■ Data records
════════════════
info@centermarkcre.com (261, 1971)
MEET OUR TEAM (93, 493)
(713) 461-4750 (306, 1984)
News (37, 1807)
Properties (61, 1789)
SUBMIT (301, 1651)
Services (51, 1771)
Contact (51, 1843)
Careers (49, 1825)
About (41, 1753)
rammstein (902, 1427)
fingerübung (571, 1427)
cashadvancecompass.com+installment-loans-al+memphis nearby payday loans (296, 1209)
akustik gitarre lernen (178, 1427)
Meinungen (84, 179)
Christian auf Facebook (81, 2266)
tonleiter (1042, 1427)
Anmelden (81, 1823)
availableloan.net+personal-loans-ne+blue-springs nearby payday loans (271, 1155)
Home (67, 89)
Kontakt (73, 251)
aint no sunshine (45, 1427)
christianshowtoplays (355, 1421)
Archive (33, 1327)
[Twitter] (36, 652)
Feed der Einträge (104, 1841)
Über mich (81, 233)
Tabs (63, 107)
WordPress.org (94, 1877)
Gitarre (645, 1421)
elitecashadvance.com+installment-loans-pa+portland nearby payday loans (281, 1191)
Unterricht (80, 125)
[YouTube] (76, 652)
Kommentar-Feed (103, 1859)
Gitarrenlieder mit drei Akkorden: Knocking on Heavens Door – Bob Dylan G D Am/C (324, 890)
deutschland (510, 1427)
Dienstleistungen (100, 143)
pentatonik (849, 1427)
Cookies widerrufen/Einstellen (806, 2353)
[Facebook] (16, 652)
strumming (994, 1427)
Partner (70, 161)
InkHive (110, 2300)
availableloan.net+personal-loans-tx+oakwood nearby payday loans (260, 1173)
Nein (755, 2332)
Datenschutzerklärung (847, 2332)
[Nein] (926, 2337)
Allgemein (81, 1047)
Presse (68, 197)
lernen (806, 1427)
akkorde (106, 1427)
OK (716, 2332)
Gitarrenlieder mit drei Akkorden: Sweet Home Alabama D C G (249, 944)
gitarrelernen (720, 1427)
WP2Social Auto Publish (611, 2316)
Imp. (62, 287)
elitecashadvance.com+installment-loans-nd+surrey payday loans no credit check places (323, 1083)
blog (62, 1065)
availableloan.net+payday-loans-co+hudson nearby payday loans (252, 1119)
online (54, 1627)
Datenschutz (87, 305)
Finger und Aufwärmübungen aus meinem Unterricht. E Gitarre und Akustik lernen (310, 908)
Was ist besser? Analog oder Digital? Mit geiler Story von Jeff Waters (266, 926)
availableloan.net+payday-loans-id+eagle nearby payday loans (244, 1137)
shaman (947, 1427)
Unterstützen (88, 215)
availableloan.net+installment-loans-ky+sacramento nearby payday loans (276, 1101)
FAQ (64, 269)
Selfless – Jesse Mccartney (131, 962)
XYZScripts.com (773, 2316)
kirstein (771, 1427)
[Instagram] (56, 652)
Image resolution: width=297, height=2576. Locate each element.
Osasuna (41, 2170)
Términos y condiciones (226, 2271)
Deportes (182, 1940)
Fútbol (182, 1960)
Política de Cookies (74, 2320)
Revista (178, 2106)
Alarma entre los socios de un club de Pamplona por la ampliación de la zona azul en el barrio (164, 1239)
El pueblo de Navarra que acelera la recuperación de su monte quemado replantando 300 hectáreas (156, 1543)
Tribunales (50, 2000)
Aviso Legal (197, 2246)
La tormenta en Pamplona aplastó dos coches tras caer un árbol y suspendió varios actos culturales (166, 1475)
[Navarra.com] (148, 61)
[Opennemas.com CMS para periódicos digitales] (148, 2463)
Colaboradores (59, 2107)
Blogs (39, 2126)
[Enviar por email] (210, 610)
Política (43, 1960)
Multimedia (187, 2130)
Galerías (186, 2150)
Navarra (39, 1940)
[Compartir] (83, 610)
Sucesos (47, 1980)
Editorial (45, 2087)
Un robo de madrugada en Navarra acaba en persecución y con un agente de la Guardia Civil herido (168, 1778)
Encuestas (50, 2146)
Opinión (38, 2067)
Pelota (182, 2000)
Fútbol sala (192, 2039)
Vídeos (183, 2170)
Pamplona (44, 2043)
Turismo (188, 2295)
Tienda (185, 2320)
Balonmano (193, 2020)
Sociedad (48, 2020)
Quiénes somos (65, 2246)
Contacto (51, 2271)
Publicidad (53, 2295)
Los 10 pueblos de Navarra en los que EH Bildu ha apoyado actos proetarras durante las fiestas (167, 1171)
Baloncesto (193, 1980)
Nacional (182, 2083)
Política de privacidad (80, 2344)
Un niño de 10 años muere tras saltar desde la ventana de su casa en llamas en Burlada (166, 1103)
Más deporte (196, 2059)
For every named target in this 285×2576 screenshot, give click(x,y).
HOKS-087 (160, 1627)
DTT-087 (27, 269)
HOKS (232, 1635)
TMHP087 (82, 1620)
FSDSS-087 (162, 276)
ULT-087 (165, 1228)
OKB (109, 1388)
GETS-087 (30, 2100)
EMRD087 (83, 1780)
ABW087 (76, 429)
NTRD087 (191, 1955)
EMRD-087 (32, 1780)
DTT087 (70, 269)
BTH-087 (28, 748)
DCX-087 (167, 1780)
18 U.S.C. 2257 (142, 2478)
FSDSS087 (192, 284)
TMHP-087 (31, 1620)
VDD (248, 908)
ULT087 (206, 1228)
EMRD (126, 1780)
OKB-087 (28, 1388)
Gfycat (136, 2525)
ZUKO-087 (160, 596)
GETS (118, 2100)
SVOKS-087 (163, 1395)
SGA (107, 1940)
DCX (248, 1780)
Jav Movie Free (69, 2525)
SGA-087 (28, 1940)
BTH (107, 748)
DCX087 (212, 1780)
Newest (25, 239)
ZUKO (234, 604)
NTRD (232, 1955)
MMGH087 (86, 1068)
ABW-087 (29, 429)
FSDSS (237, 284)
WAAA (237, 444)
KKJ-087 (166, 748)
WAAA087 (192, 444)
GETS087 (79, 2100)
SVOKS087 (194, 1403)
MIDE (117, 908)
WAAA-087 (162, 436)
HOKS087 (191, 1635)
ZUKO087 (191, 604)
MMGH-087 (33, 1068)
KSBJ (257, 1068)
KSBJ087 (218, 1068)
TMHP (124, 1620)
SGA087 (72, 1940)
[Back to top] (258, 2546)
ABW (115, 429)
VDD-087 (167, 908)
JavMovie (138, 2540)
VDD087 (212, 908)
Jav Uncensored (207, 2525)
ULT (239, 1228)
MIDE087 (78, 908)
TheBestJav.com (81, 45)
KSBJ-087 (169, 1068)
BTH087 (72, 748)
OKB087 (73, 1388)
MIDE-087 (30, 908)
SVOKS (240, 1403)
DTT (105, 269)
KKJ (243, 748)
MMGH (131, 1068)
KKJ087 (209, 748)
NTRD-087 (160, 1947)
════════════════
■ What to work on
Copy word for word the stretch of entries above from the line that has "ZUKO087 (191, 604)" through the line that has "DTT (105, 269)", both ends included, and nothing outside it.

■ Result
ZUKO087 (191, 604)
MMGH-087 (33, 1068)
KSBJ (257, 1068)
KSBJ087 (218, 1068)
TMHP (124, 1620)
SGA087 (72, 1940)
[Back to top] (258, 2546)
ABW (115, 429)
VDD-087 (167, 908)
JavMovie (138, 2540)
VDD087 (212, 908)
Jav Uncensored (207, 2525)
ULT (239, 1228)
MIDE087 (78, 908)
TheBestJav.com (81, 45)
KSBJ-087 (169, 1068)
BTH087 (72, 748)
OKB087 (73, 1388)
MIDE-087 (30, 908)
SVOKS (240, 1403)
DTT (105, 269)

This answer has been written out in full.